Next Offering: Please contact the instructor.

Instructor: Dr. Tom Walla

BIOL 407 is a 5-credit, 3-week course is offered every year in Ecuador. Once students arrive in Ecuador, they are accompanied by Dr. Walla and a handful of guides to several remote tropical habitats. These include the lowland rainforest, the cloud forest, and the paramo. Depending upon the availability, students may also travel to the Galapagos Islands. As students learn the natural histories of the organisms that are found in each area, they also learn how to establish and test hypotheses. Group and independent projects enable students to hone their skills in the process of science. Journaling and oral presentations allow students to communicate their thoughts and their findings to their instructors and peers. This course can also be taken at the graduate level (BIOL 507).

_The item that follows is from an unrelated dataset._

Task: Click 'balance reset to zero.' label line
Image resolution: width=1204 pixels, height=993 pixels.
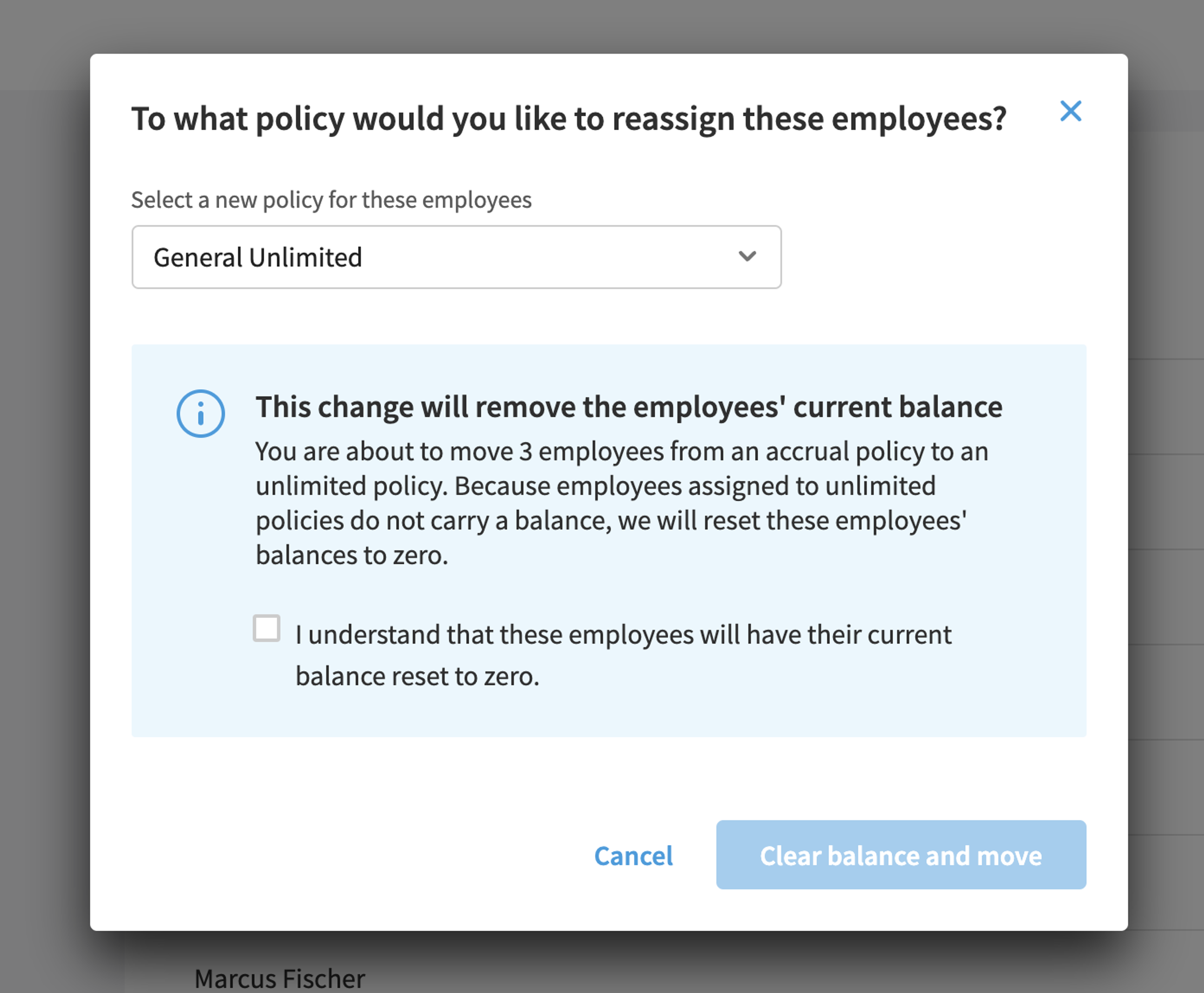Action: tap(418, 677)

For more information on the undergraduate or graduate-level sections of this course, please e-mail or call Dr. Tom Walla at 970.248.1146.

Marine Invertebrate Communities (BIOL 433 & BIOL 533)

Next offering: To be Determined

Instructor: Dr. Aparna Palmer

BIOL 433 is an intensive, one-week course is offered every other year on the Oregon coast. Students live at a marine station and spend their days and evenings exploring various habitats, examining the collected organisms in the lab, and attending short lectures on the various communities of invertebrates. Rocky intertidal, mudflat, sandy beach, estuarine, and sub-tidal communities are surveyed during the course. Students are asked to specialize on organisms of their interest and give oral presentations to introduce their peers to the natural history of their invertebrates of choice. They are also required to write short papers on each of their organisms upon returning to the Colorado Mesa University campus.

This course can also be taken at the graduate level (BIOL 533). In addition to completing the fieldwork, students in the graduate level course are required to complete a scientific study and write a scientific paper on their research. Students will be work individually with Dr. Palmer to become familiar with techniques in experimental design, hypothesis testing, data collection, and data analysis. Dr. Palmer will also work closely with students in the writing of their papers.